» WORK ITEM
Please restate word for word each line from the one containing "You are a GUI" to the last line of the records below, and drop the pictures.

» Pixel coordinate grounding data
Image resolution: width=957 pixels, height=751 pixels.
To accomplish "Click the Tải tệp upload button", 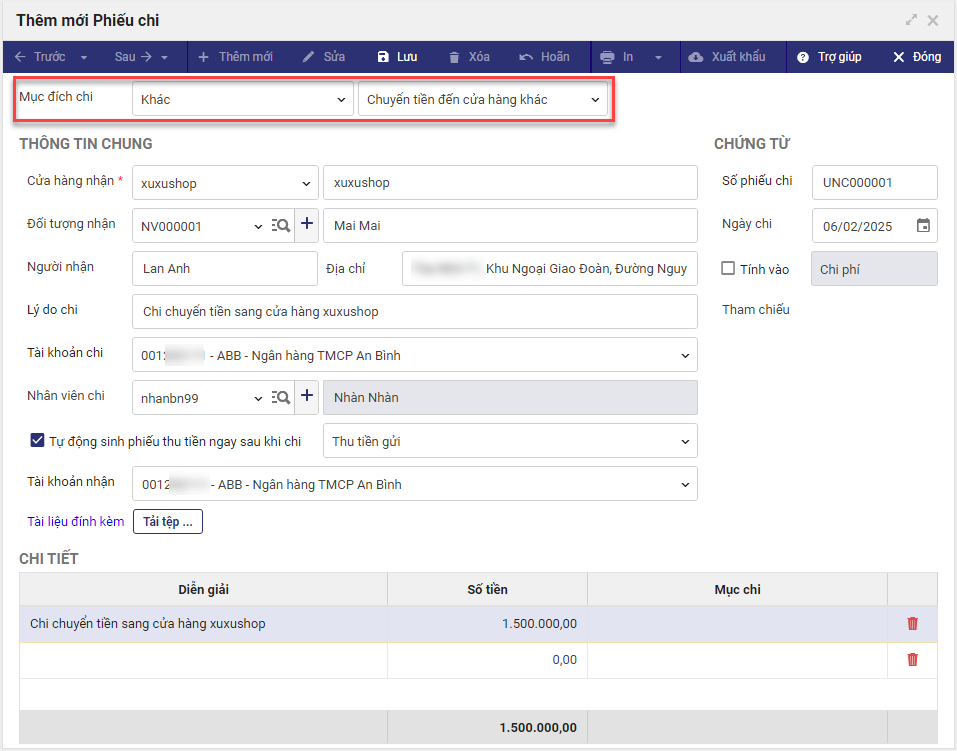I will click(168, 521).
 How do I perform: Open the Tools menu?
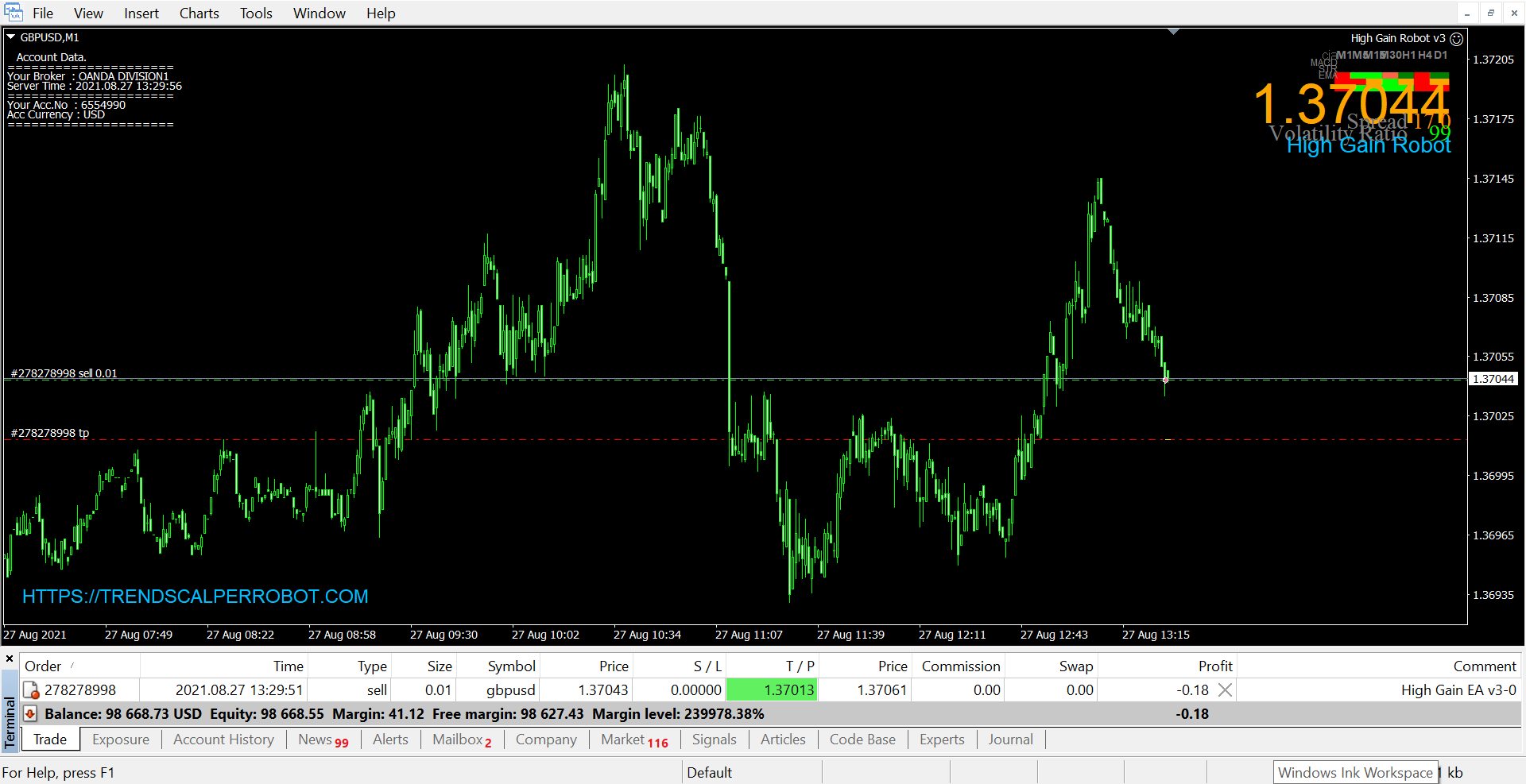(256, 14)
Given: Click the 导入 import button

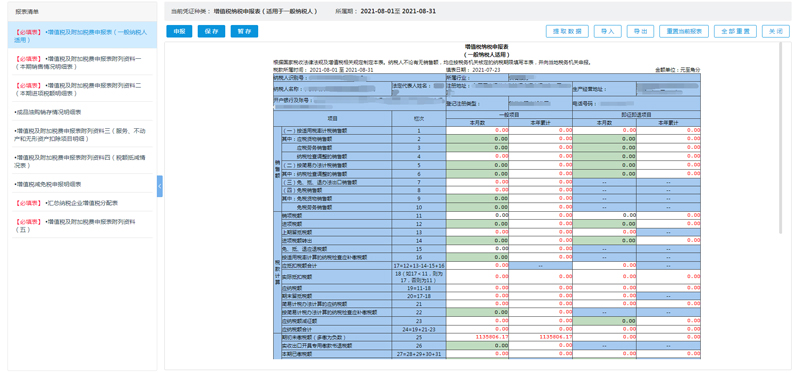Looking at the screenshot, I should (x=607, y=31).
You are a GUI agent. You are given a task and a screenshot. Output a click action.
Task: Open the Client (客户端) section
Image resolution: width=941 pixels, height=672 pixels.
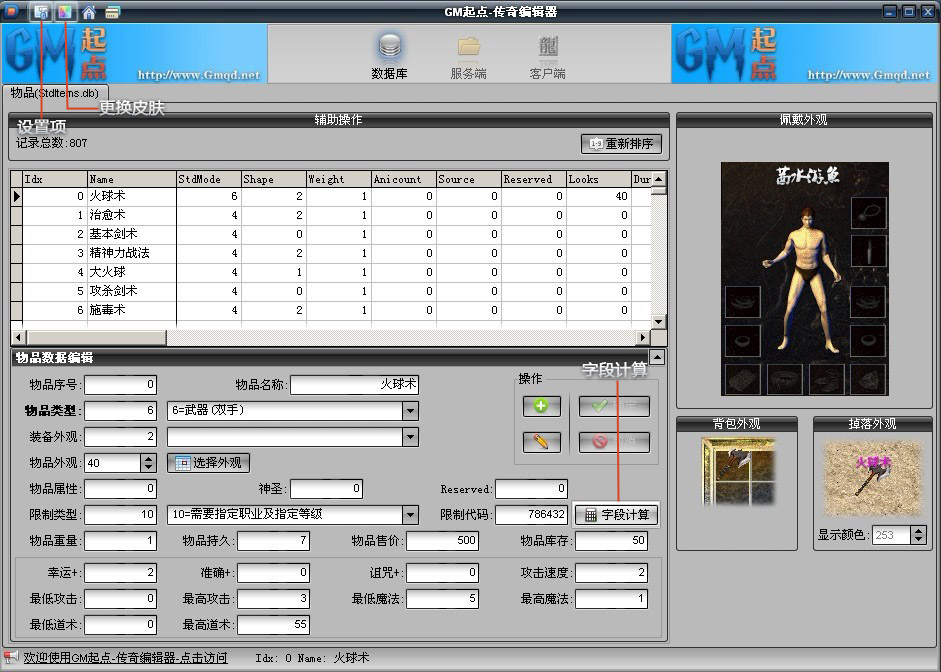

» FINISHED EXERCISE
You are a GUI agent. You are given a task and a screenshot. Output a click action.
Task: Open the Client (客户端) section
Image resolution: width=941 pixels, height=672 pixels.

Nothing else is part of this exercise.